Records for this task:
^^^^^^^^

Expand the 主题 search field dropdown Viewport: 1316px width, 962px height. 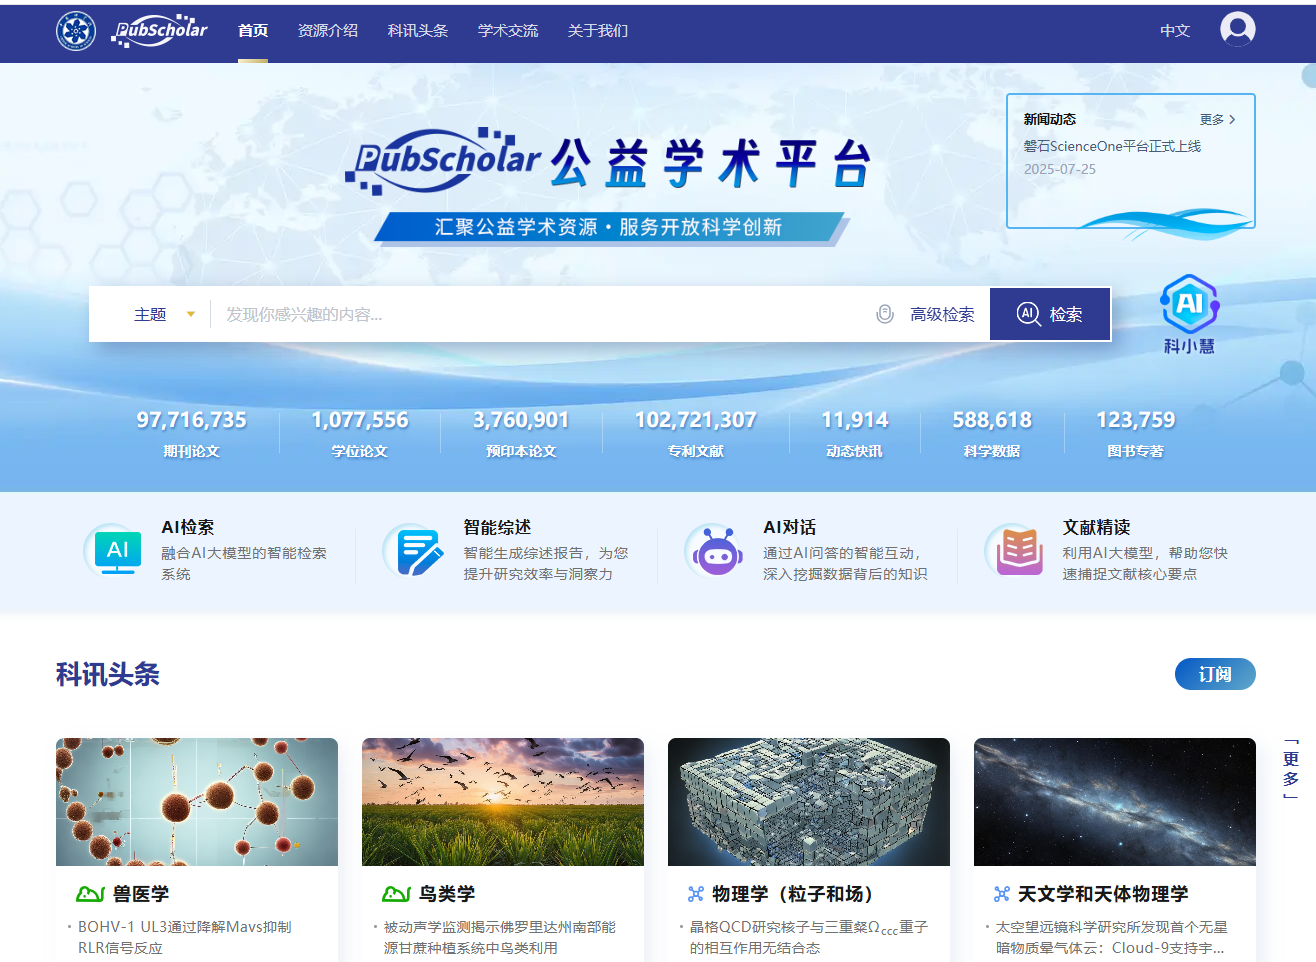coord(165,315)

^^^^^^^^

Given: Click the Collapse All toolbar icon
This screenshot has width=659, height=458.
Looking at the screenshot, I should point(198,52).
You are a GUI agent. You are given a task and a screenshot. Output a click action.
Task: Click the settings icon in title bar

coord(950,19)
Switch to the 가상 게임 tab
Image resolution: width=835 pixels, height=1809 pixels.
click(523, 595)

^^^^^^^^

What is being asked:
Echo the records from the line containing "You are a GUI" through the line containing "click(523, 595)", including both of those lines.

Output of the exercise:
You are a GUI agent. You are given a task and a screenshot. Output a click action.
Task: Click the settings icon in title bar

coord(950,19)
Switch to the 가상 게임 tab
Image resolution: width=835 pixels, height=1809 pixels.
click(523, 595)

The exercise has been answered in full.